We are constantly protected from invaders like bacteria, virus, fungi, and toxins, by our immune system. But can our thoughts and emotions affect our immune warriors? Yes.

A group of Harvard University scientists, for example, found that in healthy people, simply recalling an angry experience from their past caused a six-hour dip in levels of the antibody immunoglobulin A (IgA) which is the first line of defense against infection.

Psychoneuroimmunology (PNI), over the last 40 years, has already established that our thoughts affect our immune system. PNI researchers study how our emotions and thoughts impact our brain, hormones, and nervous system and also our immune system’s ability to protect us. In addition, these studies have pointed out that changes in the immune and endocrine systems create changes in our nervous system which lead to changes in our emotions. The study of the connections between the mind and the neural, immune, and endocrine (hormonal) systems is the core of the discipline of psychoneuroimmunology. The basic premise of this approach is the concept that the mind and body are inseparable. It follows that stress affects the body’s ability to resist disease. The brain influences all sorts of physiological processes once thought not to be centrally regulated. The researchers in the field found that there are effects of psychological factors on many diseases including rheumatoid arthritis, diabetes, hypertension, heart disease, and inflammatory bowel disease.

One of the new findings in the field, as reported by Maier, S., professor of psychology at the University of Colorado, is that what we call sickness is an orchestrated process designed by the immune system to produce energy for fighting infection and to preserve energy through behavior changes. Knowing that signals from the brain–in particular the hypothalamus–trigger these sickness responses, Maier and his colleagues set out to tear apart the molecular machinery at work. The first step was to figure out how the brain knows there is an infection in the first place.

Affective Immunology: is a relatively new interdisciplinary area of research dedicated to the study of the link between emotions, affects, and immunology. A number of studies have shown that both an imbalanced or improved emotional state can significantly influence the way our immune system works. D’Acquisto, F., University of Roehampton, London, finds a parallel between emotions and immune system – emotions and immune responses are the ways in which a person responds to the environment: they mirror each other, and they are dynamic and continuously changing. Further research, the author noticed, that living in a mentally and physically stimulating environment has a beneficial effect on the immune response.

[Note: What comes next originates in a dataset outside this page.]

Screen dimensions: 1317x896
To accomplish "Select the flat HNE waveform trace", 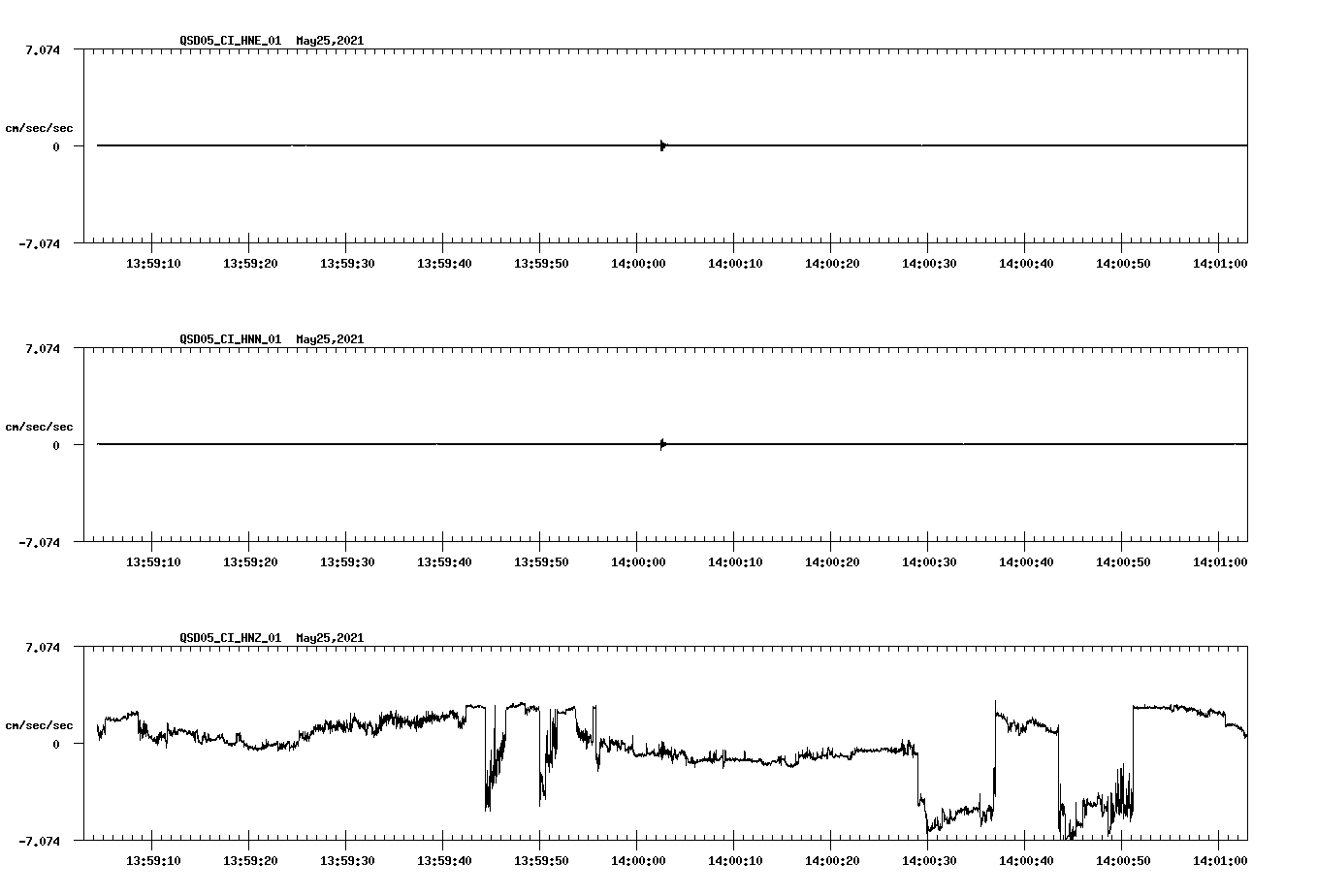I will (x=388, y=144).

There are some current researchers, like Klæbo Reitan, of the University of Norway, who study the connection between psychoses and the immune system. “We know that people with mental disorders are more susceptible than the general population to various inflammations in the body and to immune system disorders. This indicates that an interaction exists.” says Klæbo Reitan.

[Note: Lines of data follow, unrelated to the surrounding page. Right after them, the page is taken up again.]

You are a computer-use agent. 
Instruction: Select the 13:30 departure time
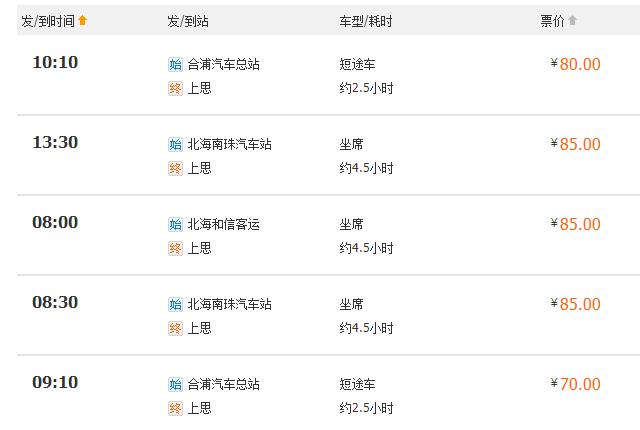click(x=55, y=142)
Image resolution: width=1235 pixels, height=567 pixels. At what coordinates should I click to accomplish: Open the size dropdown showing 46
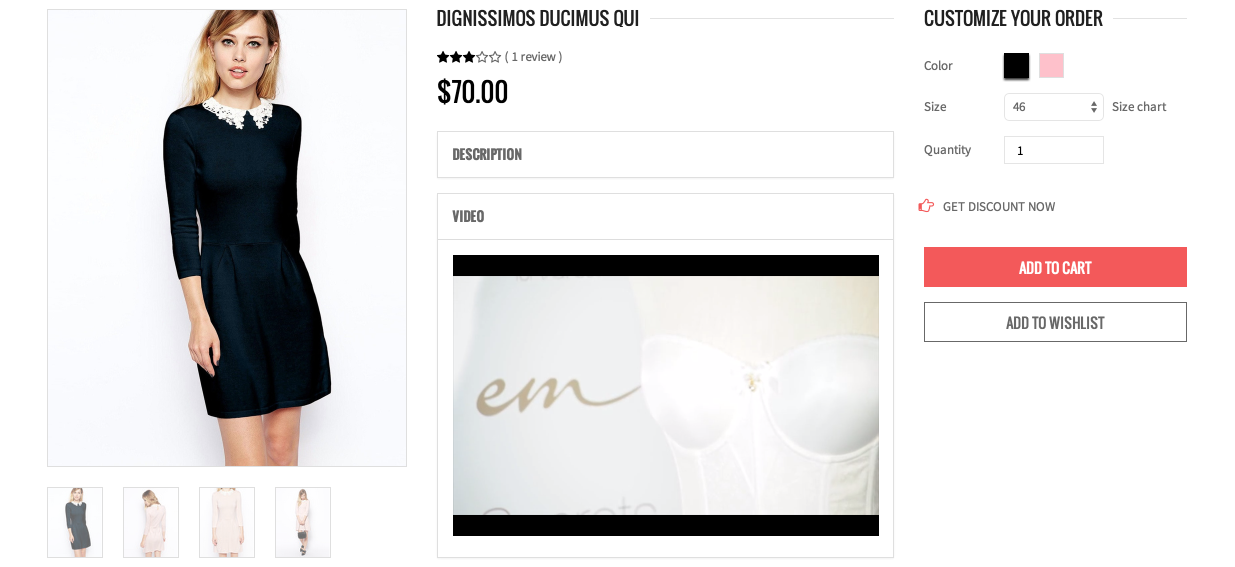[x=1054, y=107]
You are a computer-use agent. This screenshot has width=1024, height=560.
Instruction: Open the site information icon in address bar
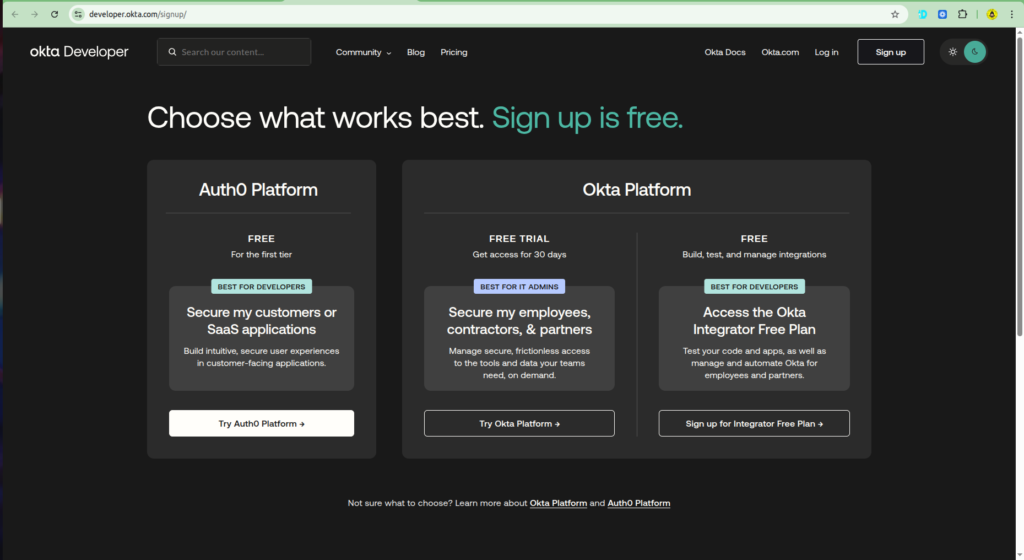coord(79,15)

Autoimmune Diseases are the consequences of the inability of the immune system to distinguish the self from the non-self. The function of the immune system is to protect the host from a universe of pathogenic microbes, such as bacteria, viruses, fungi, cancer cells, allergens, and so on. The immune system also helps the host eliminate toxic or allergenic substances that enter through mucosal surfaces. The key role of the immune system’s ability to mobilize a response to an invading pathogen, toxin, or allergen, D’Aquisto mentions, is in its ability to distinguish self from non-self. The host uses both innate and adaptive mechanisms to detect and eliminate pathogenic microbes, and both of these mechanisms include self, nonself discrimination. Autoimmune diseases are caused by the inability of our immune system to do this.

Chronic stress can cause autoimmune problems: Many studies have shown that the experience of chronic stress can do this to the system. L. Stajanovich (Belgrade University), for example, explains that even though nearly 50% of autoimmune diseases may be caused by genetic, environmental, hormonal, and immunological influences, the other 50% of autoimmune disorders are attributed to physical and psychological stress.